Records from a data collection
☆ ☆ ☆ ☆ ☆

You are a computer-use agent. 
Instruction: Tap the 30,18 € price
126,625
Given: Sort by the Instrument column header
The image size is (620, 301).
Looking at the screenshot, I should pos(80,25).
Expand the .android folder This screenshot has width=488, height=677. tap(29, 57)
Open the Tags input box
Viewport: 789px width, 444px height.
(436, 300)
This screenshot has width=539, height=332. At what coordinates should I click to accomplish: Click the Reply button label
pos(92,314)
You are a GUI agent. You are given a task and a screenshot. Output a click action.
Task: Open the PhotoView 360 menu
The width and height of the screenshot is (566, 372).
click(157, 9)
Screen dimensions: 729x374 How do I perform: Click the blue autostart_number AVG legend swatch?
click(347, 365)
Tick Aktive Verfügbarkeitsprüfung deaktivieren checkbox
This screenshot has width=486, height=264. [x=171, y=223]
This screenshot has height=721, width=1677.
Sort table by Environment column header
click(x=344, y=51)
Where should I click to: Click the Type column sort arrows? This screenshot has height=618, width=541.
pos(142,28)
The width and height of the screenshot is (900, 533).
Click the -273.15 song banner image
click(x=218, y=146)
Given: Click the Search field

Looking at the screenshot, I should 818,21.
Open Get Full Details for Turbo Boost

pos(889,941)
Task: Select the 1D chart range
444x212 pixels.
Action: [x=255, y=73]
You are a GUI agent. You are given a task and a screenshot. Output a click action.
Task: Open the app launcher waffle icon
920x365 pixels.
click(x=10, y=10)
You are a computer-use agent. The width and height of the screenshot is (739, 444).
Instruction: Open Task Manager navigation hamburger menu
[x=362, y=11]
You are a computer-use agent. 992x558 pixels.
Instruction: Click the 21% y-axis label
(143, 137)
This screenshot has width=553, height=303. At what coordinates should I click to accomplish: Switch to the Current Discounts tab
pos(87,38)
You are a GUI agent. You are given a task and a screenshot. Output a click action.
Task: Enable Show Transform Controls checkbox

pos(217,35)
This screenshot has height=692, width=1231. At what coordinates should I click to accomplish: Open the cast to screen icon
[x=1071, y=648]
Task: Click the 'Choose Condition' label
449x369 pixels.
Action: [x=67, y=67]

☆ ☆ ☆ ☆ ☆

■ **ACTIVITY**
Using the records above, please retype only the run of lines from the line holding "This screenshot has width=553, height=303." through the last line, both ends included.

■ **ANSWER SPACE**
This screenshot has width=553, height=303. At what coordinates should I click to accomplish: Switch to the Current Discounts tab
pos(87,38)
You are a GUI agent. You are given a task and a screenshot. Output a click action.
Task: Enable Show Transform Controls checkbox

pos(217,35)
This screenshot has height=692, width=1231. At what coordinates should I click to accomplish: Open the cast to screen icon
[x=1071, y=648]
Task: Click the 'Choose Condition' label
449x369 pixels.
Action: [x=67, y=67]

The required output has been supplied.